Como desdobramento do atentado, uma série de leis aprovadas em torno da palavra de ordem “guerra ao terror” reduziram a liberdade e a privacidade de cidadãos nos Estados Unidos, especialmente de estrangeiros. A Europa também seguiu essa tendência. Foram definidos, em todo o mundo, novos mecanismos e protocolos de controle nos aeroportos: revista mais minuciosa das bagagens, uso de detector de metal, restrição a líquidos na mala de mão. A tecnologia foi aprimorada para aprofundar o monitoramento, com scanners corporais, detectores de explosivos e outros equipamentos.
“Assim como o final da Guerra Fria inaugurou uma nova era nas relações internacionais, o atentado de 11 de setembro também simbolizou uma ruptura na forma como se analisava a segurança internacional. A ideia de inimigo transacional, desterritorializado e que pode causar um caos e muitas mortes sem ter o domínio de armas bélicas sofisticadas trouxeram novos parâmetros para o planejamento de segurança dos Estados, reforçando a importância da cooperação internacional”, observa a cientista política Ariane Roder, professora da Universidade Federal do Rio de Janeiro (UFRJ).
Segundo Thiago Rodrigues, pesquisador em relações internacionais e professor da Universidade Federal Fluminense (UFF), o desenvolvimento da tecnologia de segurança colocado em marcha após o 11 de setembro gerou e continua gerando mecanismos de controle das populações, como a biometria e os variados dispositivos para monitoramento do espaço urbano.
“Quem começou a viajar nos últimos 20 anos, principalmente as pessoas mais jovens, não sabe como era antes. Hoje temos diversas camadas de controle, que vão desde a emissão de vistos até as revistas rigorosas nos aeroportos. Mas com exceção dos grupos capturados na iminência de um atentado, não dá pra saber exatamente quantos ataques foram inibidos por essas medidas de segurança. Então os efeitos realmente mensuráveis não são os efeitos sobre os terroristas, mas sobre nós. Mesmo que o terrorismo sumisse hoje, essas tecnologias criadas em nome do combate ao terrorismo não seriam abandonadas”, avalia.
Jorge Lasmar considera que o terrorismo exige que o mundo se mantenha vigilante. “A gente continua tendo atentados e algumas dessas regras conseguem impedir novos ataques.”
No entanto, ele também vê efeitos colaterais que decorrem desse ambiente de controle, como a construção de muros entre os países. “As fronteiras do mundo estão mais fechadas. Temos mais fronteiras físicas entre os Estados do que tínhamos depois da Segunda Guerra Mundial. Há a questão dos refugiados e as dificuldades para o reconhecimento de asilo. A exigência de vistos diante do fluxo de pessoas.”

[Dados registrados]

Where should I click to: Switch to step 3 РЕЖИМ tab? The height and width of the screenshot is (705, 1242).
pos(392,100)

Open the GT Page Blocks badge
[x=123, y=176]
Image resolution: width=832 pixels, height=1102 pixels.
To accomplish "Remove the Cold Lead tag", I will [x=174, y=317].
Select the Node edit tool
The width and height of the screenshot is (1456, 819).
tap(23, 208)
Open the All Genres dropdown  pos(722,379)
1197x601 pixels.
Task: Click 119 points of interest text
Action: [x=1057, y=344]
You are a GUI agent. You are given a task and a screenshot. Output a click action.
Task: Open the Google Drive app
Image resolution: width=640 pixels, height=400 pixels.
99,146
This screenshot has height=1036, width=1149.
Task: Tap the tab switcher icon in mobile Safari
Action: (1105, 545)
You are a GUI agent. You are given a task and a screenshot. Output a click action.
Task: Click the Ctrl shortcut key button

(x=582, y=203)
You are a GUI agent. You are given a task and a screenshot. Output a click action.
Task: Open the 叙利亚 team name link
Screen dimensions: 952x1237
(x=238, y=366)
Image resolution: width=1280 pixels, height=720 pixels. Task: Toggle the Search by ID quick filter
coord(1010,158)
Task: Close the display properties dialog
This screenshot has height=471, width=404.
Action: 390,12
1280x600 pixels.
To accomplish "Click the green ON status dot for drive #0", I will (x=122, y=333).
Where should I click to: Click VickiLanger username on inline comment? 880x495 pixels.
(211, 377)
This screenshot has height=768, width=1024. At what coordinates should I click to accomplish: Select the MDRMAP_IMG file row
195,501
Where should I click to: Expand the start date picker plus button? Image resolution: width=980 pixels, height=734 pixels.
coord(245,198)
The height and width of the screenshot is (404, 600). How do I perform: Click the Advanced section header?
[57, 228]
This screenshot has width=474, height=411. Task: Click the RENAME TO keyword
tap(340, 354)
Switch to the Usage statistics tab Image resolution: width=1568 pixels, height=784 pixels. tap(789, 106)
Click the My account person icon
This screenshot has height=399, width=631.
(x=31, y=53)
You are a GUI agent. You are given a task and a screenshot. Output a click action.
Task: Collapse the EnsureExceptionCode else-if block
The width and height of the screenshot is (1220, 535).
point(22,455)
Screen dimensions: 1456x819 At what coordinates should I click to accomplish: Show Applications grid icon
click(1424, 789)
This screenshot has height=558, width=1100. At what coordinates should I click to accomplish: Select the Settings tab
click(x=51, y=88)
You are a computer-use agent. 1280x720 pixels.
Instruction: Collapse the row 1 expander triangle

[Tarefas a fazer]
• a. Diga se cada afirmação a seguir está de acordo com o texto sobre a segurança após o 11 de setembro, respondendo sim ou não e citando literalmente as palavras do texto que decidem a questão: (i) Ariane Roder é professora da Universidade Federal Fluminense; (ii) segundo Jorge Lasmar, hoje há mais fronteiras físicas entre os Estados do que depois da Segunda Guerra Mundial; (iii) a Europa não acompanhou a tendência de redução da liberdade e da privacidade.
• b. Liste todos os mecanismos e protocolos de controle nos aeroportos que o texto sobre a segurança após o 11 de setembro enumera como definidos em todo o mundo.
• c. Escreva a continuação do texto sobre a segurança após o 11 de setembro, começando logo depois da última frase apresentada.

[Resultados finais]
• a.
(i) Não: "professora da Universidade Federal do Rio de Janeiro (UFRJ)".
(ii) Sim: "Temos mais fronteiras físicas entre os Estados do que tínhamos depois da Segunda Guerra Mundial."
(iii) Não: "A Europa também seguiu essa tendência."

• b.
- revista mais minuciosa das bagagens
- uso de detector de metal
- restrição a líquidos na mala de mão

• c.
Em meio a toda essa vigília das populações, os pesquisadores veem um fortalecimento dos estereótipos contra imigrantes provenientes de países considerados como uma ameaça aos valores ocidentais, como a democracia e a liberdade individual.
“Isso tem gerado um outro tipo de extremismo, que tem motivação étnica. Está ligado aos movimentos de supremacia branca, que se alimentam dessa retórica estereotipada contra as pessoas do Oriente Médio. É algo que cresceu muito nos últimos anos no mundo ocidental. E ainda se fala pouco disso. Ainda há um pudor em reconhecer esses grupos como grupos. Mas fechar os olhos para essa questão é um problema, porque esse movimentos vão ganhando força”, observa Lasmar.
Impactos militares
O atentado também revelou sofisticações nos modos de operar de grupos terroristas. Um aspecto que chama a atenção foi a dificuldade encontrada para localizar Osama bin Laden, líder da Al-Qaeda e apontado como o idealizador dos ataques. Mesmo empregando a mais avançada tecnologia, foram necessários quase 10 anos para que as forças norte-americanas o localizassem. Sua morte foi anunciada em maio de 2011.
A guerra ao terror se desdobrou em outras ações militares como a ocupação do Iraque em 2003, país que era comandado por Saddam Hussein desde o final da década de 1970. Na época, Estados Unidos e Inglaterra diziam deter provas de que o país guardava um grande arsenal de armas de destruição em massa que representava um perigo à população mundial. Saddam foi enforcado em 2006, mas as armas nunca foram encontradas. Os dois governos que lideraram a ocupação afirmaram, posteriormente, que confiaram em informações que se mostraram falsas.
As incursões militares no Oriente Médio não eliminaram os grupos terroristas. Nos últimos anos, o Estado Islâmico tem se tornando uma peça-chave nos conflitos que se desdobram na região, sobretudo na Síria, no Iraque e no Afeganistão.
A retomada do poder do Talibã no Afeganistão, na visão de Ariane Roder, retrata a ineficácia do uso de instrumentos clássicos de guerra para lidar com a situação. Segundo ela, as soluções requerem muito mais do que o uso da força.
Ela também observa que há uma dimensão de resistência cultural que alimenta os grupos terroristas. “A utilização realizada por alguns grupos terroristas da religião extremista como instrumento de aliciamento e construção do poder causou um distanciamento ainda maior entre culturas do Ocidente e Oriente, com desconfianças, preconceitos e desrespeitos”, acrescenta.
Para Jorge Lasmar, os Estados Unidos apostaram equivocadamente em um investimento maciço de propaganda sobre sua própria sociedade.
“Buscaram disseminar os valores americanos. Mostraram como a democracia ocidental é legal, como a vida no país é legal, como a liberdade não comporta o terrorismo. Mas muito disso não foi bem recebido não só no mundo muçulmano, mas em todo o mundo oriental. Era uma cultura exógena. E há outros caminhos. Diversos líderes muçulmanos são capazes de mostrar que não há nada na religião islâmica que legitime o terrorismo.”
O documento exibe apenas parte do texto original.